The architectural assumption baked into this design: the response any visitor receives is functionally equivalent to the response a scanner receives. Same URL, same response, same threat surface.
For human-targeted attacks, that assumption holds. For AI-agent-targeted attacks, it breaks completely.
How do AI agents fetch differently?
When ChatGPT browses a webpage to summarize it for a user, the request lands on the target server with the user-agent ChatGPT-User or OAI-SearchBot. When Claude does the same, it identifies as ClaudeBot or Claude-Web. Perplexity sends PerplexityBot. Microsoft Copilot identifies as part of Bingbot with extended fingerprinting. Google's Gemini extension sends Google-Extended. Each has documented its bot identity for site operators to honor or block.
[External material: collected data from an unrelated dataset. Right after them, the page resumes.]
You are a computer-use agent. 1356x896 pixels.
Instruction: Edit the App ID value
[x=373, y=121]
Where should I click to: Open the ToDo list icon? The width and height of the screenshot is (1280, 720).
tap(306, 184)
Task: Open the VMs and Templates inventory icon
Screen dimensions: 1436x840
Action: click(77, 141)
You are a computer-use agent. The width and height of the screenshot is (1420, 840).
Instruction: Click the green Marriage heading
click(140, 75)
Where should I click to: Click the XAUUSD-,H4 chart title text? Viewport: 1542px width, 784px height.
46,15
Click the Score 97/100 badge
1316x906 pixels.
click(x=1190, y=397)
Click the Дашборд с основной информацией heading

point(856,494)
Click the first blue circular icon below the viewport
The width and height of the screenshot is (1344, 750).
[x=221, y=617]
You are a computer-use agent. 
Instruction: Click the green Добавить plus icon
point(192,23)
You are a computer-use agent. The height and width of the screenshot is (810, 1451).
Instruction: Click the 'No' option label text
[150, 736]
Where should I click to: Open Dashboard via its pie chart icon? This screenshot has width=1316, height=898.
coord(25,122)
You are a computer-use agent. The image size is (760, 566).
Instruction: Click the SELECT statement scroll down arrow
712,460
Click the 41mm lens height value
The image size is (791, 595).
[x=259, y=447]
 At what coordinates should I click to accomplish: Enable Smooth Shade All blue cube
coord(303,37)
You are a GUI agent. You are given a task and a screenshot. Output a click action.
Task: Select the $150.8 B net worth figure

This sounds like a minor implementation detail. It is not. It is the entry point for an entirely new attack class.
The moment a server can distinguish an AI-agent request from a human-browser request, the server can serve different content to each. From the scanner's single fetch, the server can serve clean content. From an AI agent's fetch, the server can serve a payload designed specifically to manipulate that agent. The traditional scanner, fetching once with its generic crawler identity, never sees the payload at all.
This is not a theoretical concern. It is the operational reality of how every major AI agent currently fetches the web in 2026.
What three attack classes does single-fetch scanning miss?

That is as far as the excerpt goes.